Lorsque le véhicule ralenti, mon cœur lui s'accélère, on est arrivé. Mon chauffeur m'adresse alors quelques mots « Je repasse te chercher à 4h, passe une bonne journée. » Je ne réponds pas, je me contente de sortir de la voiture. Le vent n'est pas froid, pourtant j'ai l'impression de geler instantanément. Je reste immobile, incapable de faire quoi que ce soit. La fenêtre de la voiture s'ouvre alors et mon chauffeur reprend. « Tu sais que tu dois y aller, je ne pars pas tant que tu n'as pas passé la grille. » Je ne me retourne pas, je me contente d'avancer, lever un pied relève presque de l'exploit, et réussir à marcher en devient miraculeux. Je ne regarde personne, je ne veux pas les voir, j'ai beau savoir que le monde existe, je préfère le nier. Je mets mes écouteurs, et lance la musique fort, très fort, sûrement trop fort mais peu importe.

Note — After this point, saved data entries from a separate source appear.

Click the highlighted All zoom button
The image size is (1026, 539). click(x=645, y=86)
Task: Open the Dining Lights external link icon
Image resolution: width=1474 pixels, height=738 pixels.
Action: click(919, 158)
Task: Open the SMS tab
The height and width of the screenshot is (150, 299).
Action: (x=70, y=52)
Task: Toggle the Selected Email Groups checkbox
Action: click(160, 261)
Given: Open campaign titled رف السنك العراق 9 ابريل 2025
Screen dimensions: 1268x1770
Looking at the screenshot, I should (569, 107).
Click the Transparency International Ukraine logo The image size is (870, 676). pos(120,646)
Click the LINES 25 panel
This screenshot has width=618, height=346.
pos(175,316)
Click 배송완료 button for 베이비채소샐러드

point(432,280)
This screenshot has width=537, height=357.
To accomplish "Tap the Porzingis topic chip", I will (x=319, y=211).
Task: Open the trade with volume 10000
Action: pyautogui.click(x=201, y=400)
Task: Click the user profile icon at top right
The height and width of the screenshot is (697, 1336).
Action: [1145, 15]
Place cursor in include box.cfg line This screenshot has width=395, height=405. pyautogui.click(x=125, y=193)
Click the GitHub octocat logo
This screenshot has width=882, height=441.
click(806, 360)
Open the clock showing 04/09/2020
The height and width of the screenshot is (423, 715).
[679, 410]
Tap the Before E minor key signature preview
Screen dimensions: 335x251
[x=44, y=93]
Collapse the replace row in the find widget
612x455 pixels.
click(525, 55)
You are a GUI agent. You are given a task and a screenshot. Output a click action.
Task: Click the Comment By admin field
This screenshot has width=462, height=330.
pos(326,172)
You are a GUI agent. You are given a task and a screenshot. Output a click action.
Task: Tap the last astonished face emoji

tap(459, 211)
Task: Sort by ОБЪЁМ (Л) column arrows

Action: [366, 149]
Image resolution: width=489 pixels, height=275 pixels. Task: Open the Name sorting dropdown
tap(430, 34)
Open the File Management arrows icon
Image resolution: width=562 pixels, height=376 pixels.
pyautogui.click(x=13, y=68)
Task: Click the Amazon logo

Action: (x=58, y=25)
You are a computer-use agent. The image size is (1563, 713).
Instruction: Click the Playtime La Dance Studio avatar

Je connais cet endroit, j'y suis venu une semaine plus tôt pour finaliser mon inscription. Je ne voulais pas venir ici, mais encore une fois je n'ai pas eu le choix. « Ça va te faire du bien de voir du monde. » voilà la connerie qu'on m'a sortie. « Et puis tu ne seras pas seul, ton frère y est aussi. » voilà sûrement la raison numéro 1 qui me fait détester ce lycée, savoir qu'il est là lui aussi. Mon bras se met alors à me démanger, c'est psychologique, quand je pense à lui, mon tatouage me gratte, me brûle, ce renard sur mon bras est l'ultime souvenir de notre relation passé. Un temps bien lointain, tellement lointain que parfois je me dis que ça n'est jamais arrivé, pas dans ce monde ci en tout cas...

Je traverse la cour, je traverse le couloir, j'entend la sonnerie au moment où j'arrive devant la classe. Je ferme les yeux, retire les écouteurs, inspire un grand coup et entre. Je donne simplement un bout de papier au professeur, elle est au courant de mon arrivé, je ne dis pas un mot, elle m'indique où m'asseoir et je m'exécute, machinalement. Rien ne sert de lutter, j'ai déjà essayé et ça ne fonctionne pas alors je fais ce qu'on me dit, je reste silencieuse et j'obéis. Je me retrouve à côté d'un inconnu, je n'ai pas même pas écouté son nom, il me salue mais je ne le regarde pas. Je ne regarde personne, je sors un cahier et me focalise dessus. J'oublie le monde et je fais tout pour que le monde m'oublie. Je sens son regard sur moi. Il doit se demander ce que je fais là, mais je n'ai pas envie de lui répondre, il n'existe pas dans mon monde, ni lui ni personne.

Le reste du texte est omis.